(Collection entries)
════════════════
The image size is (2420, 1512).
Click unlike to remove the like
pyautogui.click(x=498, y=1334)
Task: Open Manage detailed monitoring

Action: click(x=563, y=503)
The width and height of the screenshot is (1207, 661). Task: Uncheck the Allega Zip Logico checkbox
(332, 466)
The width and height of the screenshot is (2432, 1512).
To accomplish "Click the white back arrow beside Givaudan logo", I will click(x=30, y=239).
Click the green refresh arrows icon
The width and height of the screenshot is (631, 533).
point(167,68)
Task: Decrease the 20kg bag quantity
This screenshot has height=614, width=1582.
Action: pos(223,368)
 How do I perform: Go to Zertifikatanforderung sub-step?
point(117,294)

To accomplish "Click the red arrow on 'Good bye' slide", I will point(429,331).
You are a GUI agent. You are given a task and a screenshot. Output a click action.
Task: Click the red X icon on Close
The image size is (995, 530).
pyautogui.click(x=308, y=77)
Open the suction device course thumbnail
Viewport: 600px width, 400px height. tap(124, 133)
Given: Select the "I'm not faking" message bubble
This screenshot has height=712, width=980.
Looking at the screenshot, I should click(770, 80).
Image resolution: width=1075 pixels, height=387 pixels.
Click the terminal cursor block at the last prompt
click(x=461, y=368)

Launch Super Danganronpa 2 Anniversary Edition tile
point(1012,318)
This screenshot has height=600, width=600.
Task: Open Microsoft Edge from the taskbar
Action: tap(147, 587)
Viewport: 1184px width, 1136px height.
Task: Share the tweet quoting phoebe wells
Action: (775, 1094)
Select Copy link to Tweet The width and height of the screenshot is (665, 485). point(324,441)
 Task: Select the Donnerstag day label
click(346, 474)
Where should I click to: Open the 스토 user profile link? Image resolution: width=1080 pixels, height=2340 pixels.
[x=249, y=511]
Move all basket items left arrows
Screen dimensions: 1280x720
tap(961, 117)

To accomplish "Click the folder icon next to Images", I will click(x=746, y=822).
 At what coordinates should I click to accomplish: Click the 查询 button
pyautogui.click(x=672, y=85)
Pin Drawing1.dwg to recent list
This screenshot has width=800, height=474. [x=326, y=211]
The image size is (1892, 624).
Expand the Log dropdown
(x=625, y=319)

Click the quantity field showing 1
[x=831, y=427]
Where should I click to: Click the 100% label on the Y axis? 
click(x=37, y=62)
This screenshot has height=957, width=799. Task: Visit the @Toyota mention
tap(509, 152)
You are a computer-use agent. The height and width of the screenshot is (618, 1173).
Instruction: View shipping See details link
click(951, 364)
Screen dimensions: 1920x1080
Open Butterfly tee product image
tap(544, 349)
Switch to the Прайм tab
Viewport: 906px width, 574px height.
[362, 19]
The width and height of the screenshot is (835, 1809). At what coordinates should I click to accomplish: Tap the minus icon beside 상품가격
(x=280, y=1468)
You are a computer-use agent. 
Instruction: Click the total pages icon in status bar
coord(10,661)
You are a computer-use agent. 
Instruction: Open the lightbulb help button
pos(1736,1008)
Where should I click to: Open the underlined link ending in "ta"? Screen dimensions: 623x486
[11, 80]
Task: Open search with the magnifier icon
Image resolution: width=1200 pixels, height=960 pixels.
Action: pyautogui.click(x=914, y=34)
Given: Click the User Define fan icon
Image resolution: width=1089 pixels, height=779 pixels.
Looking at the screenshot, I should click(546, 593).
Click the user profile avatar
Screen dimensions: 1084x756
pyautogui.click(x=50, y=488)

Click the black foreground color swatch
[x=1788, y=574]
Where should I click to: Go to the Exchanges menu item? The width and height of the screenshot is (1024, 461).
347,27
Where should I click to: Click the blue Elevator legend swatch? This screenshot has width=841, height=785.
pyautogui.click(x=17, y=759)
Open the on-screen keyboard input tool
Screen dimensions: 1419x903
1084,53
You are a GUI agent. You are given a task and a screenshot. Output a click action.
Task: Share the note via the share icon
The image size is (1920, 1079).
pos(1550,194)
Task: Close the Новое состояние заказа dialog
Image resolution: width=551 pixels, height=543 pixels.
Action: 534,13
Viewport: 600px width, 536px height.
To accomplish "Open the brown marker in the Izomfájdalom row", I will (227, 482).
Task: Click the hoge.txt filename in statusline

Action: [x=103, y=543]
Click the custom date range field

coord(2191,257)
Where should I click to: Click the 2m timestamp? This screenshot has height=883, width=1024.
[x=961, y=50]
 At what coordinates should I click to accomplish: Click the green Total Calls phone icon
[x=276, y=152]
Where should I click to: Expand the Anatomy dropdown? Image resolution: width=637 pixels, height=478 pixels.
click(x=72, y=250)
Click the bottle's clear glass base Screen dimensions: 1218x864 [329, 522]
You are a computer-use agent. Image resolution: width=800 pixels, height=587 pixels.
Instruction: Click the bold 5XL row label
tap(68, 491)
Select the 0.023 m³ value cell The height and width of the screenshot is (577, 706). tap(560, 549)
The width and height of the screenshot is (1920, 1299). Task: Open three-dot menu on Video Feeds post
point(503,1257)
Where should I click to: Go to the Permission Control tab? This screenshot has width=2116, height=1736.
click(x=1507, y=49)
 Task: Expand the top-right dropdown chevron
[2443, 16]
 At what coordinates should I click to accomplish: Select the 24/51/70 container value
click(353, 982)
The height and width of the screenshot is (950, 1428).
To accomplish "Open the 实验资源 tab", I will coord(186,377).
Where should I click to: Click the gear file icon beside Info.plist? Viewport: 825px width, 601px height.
════════════════
Show every line of the records above that contains the string "computer".

Task result
You are a computer-use agent. The height and width of the screenshot is (618, 1173).
You are a computer-use agent. 
You are a computer-use agent. 
You are a computer-use agent. Image resolution: width=800 pixels, height=587 pixels.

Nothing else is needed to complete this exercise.